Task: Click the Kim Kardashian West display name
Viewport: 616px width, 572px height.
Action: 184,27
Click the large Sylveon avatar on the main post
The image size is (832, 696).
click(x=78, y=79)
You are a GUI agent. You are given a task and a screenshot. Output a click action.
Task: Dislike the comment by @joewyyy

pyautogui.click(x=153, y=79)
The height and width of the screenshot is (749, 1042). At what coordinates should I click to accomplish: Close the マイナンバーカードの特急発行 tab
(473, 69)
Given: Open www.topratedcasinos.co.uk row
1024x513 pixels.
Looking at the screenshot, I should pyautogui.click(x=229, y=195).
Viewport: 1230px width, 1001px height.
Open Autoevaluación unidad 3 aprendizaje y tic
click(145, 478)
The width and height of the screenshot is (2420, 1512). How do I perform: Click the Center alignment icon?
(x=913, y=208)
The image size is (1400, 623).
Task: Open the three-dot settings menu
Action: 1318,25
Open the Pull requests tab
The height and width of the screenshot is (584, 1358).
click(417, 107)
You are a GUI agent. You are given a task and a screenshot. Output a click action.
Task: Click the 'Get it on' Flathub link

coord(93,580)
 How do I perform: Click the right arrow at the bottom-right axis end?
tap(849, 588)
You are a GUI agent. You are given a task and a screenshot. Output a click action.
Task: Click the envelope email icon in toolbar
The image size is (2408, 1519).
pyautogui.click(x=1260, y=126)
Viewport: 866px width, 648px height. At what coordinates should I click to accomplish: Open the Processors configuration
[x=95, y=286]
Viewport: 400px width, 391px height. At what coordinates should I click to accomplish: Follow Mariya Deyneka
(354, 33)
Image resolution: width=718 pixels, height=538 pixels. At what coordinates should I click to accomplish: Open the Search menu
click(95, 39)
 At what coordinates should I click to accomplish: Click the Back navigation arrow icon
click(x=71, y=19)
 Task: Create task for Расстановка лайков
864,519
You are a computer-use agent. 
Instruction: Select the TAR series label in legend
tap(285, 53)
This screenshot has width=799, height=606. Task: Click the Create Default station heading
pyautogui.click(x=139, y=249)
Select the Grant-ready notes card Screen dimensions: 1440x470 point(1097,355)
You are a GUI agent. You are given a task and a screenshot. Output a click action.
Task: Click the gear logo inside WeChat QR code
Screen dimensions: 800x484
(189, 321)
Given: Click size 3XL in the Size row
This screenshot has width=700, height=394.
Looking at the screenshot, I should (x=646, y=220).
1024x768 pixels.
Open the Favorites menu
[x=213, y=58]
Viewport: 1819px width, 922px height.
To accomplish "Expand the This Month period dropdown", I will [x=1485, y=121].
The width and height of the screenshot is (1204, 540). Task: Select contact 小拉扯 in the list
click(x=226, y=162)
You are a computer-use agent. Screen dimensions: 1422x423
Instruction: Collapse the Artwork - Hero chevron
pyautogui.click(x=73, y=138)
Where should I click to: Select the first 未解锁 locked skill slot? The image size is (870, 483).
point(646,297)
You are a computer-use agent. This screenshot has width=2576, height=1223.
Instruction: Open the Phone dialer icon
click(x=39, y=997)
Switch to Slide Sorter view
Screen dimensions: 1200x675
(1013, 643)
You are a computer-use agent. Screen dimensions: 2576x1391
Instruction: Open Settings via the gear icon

▸ Problem requirements
Please quote the data from the line containing "1024x768 pixels." through the line containing "click(x=226, y=162)", both included, repeating each line exactly as it appears.

▸ Response to the exercise
1024x768 pixels.
Open the Favorites menu
[x=213, y=58]
Viewport: 1819px width, 922px height.
To accomplish "Expand the This Month period dropdown", I will [x=1485, y=121].
The width and height of the screenshot is (1204, 540). Task: Select contact 小拉扯 in the list
click(x=226, y=162)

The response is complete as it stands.